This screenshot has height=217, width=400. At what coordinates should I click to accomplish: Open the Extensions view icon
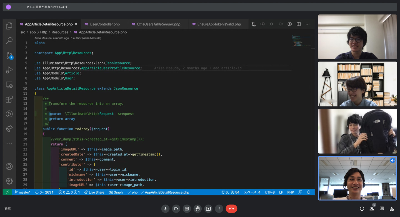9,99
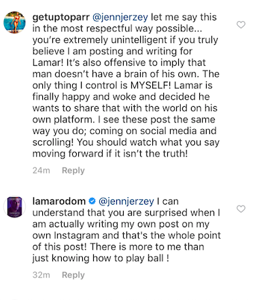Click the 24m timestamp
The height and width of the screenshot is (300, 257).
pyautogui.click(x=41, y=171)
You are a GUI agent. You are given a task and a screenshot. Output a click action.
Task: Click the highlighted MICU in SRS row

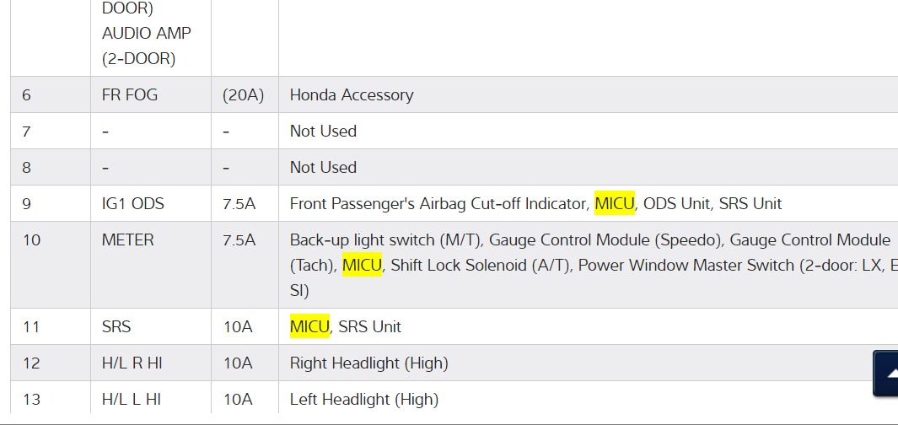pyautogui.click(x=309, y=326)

......

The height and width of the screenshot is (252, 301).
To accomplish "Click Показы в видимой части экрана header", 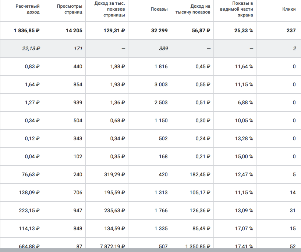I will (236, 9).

......

**Description of the task:**
Transcribe the lines above exactly, beginning at the one with "This screenshot has" and ending at the one with "You are a GUI". Include both; exclude the pictures.

**Response below:**
This screenshot has height=217, width=400. At what coordinates should I click to accomplish: Open the Extensions view icon
9,99
Click the 24m timestamp
The height and width of the screenshot is (300, 257).
pyautogui.click(x=41, y=171)
You are a GUI agent. You are given a task and a screenshot. Output a click action.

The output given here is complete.